The Double is a comedy twist on the traditional film noir from director, writer and actor Richard Ayoade.
Simon James (Jessie Eisenberg) lives a meek existence, reserved, largely ignored and seemingly unrecognisable to the point of being forgettable. He pines for a girl, a girl whom he both works with and lives opposite from. As well as his depressing work life he visits his sick mother in a creepy care home, with little love coming his way. When a charismatic new co-worker, James Simon (also Eisenberg), arrives Simon seems to be the only one to notice that, well, he’s stolen his face. He’s his double. Simon’s struggle to be noticed, and accepted as ‘a real boy’, drives him to a new level of self discovery and courage.
The Double is beautifully shot in a dull world of dark bland colours ,and of simple lives shown via the characters modest appearance and living standards. It’s as theatrical as it clever. The script is sharp and witty, but manages a thriller style mystery. The world these characters live in is recognisable but undefinable in it’s retro, yet modern appearance.
Musically it transports you to this odd dreamlike place where you may question how Tyler Durdenesq this is going to turn out. The Fight Club comparisons are unavoidable due to the opposite nature of the ‘doubles’. Also the characters surroundings fade into the background, in favour of concentration onto the individuals. However, every little detail is perfectly executed, and everything just fits, and is just ever so surreal. I would imagine it is intended to be this way to ensure the viewer remains unsure of the main protagonists’ sanity. Comparisons to Terrry Gilliam spring to mind.
Eisenberg excels as both Simon and James, and his transformations are dramatic enough to make each standout individually.
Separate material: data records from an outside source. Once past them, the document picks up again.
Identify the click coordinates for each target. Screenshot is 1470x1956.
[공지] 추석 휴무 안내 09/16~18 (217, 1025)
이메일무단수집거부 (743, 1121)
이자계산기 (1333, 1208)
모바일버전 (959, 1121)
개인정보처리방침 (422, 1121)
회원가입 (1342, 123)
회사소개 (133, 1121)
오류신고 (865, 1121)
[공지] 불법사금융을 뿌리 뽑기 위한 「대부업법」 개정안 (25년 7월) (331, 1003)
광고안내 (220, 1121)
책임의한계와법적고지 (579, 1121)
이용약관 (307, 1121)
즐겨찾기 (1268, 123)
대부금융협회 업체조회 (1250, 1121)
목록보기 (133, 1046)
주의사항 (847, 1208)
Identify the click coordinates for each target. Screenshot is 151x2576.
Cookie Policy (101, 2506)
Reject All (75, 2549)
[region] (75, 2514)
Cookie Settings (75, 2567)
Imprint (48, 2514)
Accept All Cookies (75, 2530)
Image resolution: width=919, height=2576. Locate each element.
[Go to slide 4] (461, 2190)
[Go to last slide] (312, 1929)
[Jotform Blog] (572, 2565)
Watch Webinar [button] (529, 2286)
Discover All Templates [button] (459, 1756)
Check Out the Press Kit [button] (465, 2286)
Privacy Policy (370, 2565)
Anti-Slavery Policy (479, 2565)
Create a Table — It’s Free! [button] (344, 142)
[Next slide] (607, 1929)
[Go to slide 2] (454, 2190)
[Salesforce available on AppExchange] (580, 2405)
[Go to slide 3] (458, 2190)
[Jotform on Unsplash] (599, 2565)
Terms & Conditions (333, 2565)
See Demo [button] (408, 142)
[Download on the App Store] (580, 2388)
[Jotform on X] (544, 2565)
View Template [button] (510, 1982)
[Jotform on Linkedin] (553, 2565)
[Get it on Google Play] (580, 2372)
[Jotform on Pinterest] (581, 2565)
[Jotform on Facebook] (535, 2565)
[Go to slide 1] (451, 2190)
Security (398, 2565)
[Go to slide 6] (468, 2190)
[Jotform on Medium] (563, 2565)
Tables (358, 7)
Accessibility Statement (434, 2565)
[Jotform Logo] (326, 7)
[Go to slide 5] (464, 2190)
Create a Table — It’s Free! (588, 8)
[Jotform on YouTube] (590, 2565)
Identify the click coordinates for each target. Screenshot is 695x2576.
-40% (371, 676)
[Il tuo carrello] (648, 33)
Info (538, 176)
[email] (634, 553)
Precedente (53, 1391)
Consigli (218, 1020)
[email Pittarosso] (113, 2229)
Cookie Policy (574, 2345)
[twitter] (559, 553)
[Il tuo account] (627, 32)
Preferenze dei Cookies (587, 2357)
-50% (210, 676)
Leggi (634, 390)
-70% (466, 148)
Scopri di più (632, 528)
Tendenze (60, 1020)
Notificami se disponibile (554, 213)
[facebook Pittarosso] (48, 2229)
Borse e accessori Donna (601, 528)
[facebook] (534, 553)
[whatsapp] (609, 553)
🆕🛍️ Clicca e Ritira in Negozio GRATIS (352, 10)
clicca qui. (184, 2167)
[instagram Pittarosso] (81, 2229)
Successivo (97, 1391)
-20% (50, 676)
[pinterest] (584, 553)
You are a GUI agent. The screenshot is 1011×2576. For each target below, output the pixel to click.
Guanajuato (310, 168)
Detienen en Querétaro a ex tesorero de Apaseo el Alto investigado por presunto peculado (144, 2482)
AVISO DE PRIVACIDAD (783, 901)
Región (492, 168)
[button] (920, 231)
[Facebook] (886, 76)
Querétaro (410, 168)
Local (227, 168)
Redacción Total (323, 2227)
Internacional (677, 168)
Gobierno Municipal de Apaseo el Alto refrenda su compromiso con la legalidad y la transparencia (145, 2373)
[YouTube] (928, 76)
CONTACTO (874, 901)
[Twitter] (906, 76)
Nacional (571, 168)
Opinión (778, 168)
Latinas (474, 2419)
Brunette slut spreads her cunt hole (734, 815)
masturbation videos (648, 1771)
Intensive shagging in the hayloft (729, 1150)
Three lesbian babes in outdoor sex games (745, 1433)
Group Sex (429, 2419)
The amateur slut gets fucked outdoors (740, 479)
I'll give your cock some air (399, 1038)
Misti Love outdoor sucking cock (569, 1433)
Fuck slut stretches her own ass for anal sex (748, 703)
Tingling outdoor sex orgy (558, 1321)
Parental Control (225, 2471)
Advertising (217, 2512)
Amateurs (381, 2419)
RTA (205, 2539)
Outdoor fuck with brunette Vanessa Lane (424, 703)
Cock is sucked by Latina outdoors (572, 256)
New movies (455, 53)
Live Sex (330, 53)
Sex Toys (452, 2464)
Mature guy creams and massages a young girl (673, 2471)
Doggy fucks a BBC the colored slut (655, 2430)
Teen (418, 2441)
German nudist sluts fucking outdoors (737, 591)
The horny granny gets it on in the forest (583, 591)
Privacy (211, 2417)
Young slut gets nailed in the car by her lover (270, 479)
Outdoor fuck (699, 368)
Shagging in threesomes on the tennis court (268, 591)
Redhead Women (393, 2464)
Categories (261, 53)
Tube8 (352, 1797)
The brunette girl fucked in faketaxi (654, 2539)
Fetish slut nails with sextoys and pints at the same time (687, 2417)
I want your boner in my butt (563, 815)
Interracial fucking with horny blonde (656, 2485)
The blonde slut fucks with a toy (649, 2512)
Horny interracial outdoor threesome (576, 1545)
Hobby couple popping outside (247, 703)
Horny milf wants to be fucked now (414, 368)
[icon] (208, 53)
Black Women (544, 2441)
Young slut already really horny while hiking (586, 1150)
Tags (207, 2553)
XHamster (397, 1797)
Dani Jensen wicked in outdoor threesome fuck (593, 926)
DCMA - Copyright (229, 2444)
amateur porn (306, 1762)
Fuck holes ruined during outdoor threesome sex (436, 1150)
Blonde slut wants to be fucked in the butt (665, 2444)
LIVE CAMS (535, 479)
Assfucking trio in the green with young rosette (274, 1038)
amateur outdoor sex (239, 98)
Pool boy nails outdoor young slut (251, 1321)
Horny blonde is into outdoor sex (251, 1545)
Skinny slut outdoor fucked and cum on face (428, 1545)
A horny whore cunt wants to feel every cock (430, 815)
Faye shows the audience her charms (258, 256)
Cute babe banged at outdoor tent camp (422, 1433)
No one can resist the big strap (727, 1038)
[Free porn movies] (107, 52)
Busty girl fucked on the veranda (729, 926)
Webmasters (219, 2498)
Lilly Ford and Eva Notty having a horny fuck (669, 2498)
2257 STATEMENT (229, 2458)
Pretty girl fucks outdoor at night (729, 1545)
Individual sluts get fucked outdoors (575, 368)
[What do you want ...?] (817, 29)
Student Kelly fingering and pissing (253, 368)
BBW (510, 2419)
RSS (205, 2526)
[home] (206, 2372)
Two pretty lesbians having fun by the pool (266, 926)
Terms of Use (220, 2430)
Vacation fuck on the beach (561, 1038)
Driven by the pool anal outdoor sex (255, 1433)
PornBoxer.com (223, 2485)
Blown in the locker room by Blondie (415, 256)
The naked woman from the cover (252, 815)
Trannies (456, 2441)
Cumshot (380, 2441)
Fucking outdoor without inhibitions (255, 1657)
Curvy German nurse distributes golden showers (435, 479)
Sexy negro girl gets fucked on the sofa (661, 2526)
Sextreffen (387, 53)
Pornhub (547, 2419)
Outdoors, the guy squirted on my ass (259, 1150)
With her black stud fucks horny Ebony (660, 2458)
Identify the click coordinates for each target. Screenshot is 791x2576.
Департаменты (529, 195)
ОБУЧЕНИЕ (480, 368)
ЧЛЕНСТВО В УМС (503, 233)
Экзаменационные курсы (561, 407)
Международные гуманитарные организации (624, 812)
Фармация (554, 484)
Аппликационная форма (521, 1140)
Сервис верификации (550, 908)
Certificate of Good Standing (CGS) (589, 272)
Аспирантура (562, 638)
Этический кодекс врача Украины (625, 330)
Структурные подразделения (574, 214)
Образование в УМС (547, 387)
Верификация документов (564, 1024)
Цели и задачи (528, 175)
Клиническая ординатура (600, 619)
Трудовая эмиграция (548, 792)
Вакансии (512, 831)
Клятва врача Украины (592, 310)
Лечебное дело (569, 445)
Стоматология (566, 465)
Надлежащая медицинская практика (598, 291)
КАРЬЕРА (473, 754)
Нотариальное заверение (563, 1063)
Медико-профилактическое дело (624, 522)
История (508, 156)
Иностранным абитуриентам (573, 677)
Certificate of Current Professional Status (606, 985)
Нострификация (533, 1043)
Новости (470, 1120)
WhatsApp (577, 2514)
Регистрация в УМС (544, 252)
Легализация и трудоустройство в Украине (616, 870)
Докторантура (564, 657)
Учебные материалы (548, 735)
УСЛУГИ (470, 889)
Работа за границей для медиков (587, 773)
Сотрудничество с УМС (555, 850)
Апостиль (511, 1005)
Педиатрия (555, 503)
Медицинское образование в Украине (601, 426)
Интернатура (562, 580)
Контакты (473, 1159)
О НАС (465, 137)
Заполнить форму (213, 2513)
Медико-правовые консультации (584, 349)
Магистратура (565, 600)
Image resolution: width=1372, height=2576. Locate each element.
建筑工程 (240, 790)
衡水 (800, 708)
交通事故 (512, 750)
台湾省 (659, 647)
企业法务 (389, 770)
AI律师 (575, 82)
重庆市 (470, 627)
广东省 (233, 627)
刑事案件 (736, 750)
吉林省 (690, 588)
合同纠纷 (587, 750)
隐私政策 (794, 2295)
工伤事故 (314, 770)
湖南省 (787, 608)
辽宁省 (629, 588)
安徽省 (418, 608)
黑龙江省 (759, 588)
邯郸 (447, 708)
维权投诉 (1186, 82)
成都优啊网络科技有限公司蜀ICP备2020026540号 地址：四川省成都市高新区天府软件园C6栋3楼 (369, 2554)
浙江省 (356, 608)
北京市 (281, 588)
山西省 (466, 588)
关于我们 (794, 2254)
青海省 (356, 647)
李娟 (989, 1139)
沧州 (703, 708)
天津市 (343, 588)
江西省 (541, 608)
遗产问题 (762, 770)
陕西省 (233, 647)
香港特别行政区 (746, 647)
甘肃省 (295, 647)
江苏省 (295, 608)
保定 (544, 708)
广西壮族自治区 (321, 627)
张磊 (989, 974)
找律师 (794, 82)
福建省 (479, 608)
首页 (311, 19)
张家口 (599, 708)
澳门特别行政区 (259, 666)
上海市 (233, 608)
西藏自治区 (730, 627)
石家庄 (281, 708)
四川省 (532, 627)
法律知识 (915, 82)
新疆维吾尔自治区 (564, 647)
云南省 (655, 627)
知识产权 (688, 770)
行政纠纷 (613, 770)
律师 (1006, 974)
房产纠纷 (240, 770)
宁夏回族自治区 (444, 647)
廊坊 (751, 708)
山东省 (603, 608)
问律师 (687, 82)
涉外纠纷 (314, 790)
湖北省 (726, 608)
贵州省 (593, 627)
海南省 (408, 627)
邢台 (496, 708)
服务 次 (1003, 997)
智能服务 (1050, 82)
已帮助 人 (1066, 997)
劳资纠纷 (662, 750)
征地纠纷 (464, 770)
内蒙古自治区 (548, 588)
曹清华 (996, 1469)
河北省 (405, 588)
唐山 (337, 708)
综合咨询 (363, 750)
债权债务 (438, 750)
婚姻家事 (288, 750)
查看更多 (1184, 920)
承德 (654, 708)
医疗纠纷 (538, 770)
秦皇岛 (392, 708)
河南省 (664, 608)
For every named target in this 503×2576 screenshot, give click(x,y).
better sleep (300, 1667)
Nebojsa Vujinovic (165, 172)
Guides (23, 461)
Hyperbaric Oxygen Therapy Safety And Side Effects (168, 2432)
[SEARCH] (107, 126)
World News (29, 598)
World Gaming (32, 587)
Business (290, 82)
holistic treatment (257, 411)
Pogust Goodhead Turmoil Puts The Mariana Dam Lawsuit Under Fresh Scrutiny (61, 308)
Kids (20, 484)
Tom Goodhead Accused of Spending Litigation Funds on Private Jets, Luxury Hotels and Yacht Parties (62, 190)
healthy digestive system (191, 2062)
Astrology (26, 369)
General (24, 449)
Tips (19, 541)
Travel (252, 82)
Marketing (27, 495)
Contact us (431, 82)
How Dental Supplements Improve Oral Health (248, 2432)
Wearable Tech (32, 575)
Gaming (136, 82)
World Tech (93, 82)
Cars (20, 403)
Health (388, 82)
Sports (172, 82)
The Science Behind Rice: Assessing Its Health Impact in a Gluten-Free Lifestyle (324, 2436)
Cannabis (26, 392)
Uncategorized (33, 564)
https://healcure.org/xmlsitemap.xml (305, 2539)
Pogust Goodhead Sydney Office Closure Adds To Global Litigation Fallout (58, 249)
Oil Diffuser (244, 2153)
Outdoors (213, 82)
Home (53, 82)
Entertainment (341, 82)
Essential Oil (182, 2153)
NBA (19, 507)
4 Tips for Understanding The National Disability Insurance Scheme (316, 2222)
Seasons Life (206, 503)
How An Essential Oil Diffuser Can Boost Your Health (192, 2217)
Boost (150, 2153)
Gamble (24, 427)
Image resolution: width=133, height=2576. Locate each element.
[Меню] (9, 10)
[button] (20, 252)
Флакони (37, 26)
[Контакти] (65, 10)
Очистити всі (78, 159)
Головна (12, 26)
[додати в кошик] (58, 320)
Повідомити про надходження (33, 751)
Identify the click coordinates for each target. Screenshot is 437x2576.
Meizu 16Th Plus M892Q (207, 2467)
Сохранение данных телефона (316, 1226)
It’s a pretty intense exploration of self, and a want for companionship from a man who has to make excuses to talk to a girl he so obviously likes. Hannah, the love interest played by Mia Wasikowska, also mirrors Simon in her lonely existence, yet is drawn out to the wrong version of his face on James. The cameos are perfectly cast, including an appearance from Ayoade’s IT Crowd buddies Chris O’Dowd and Chris Morris.
Despite some of it’s more sinister parts, this is an entertaining and funny film with a traditional feel for championing the underdog. An artistically executed and enjoyable watch on all the senses.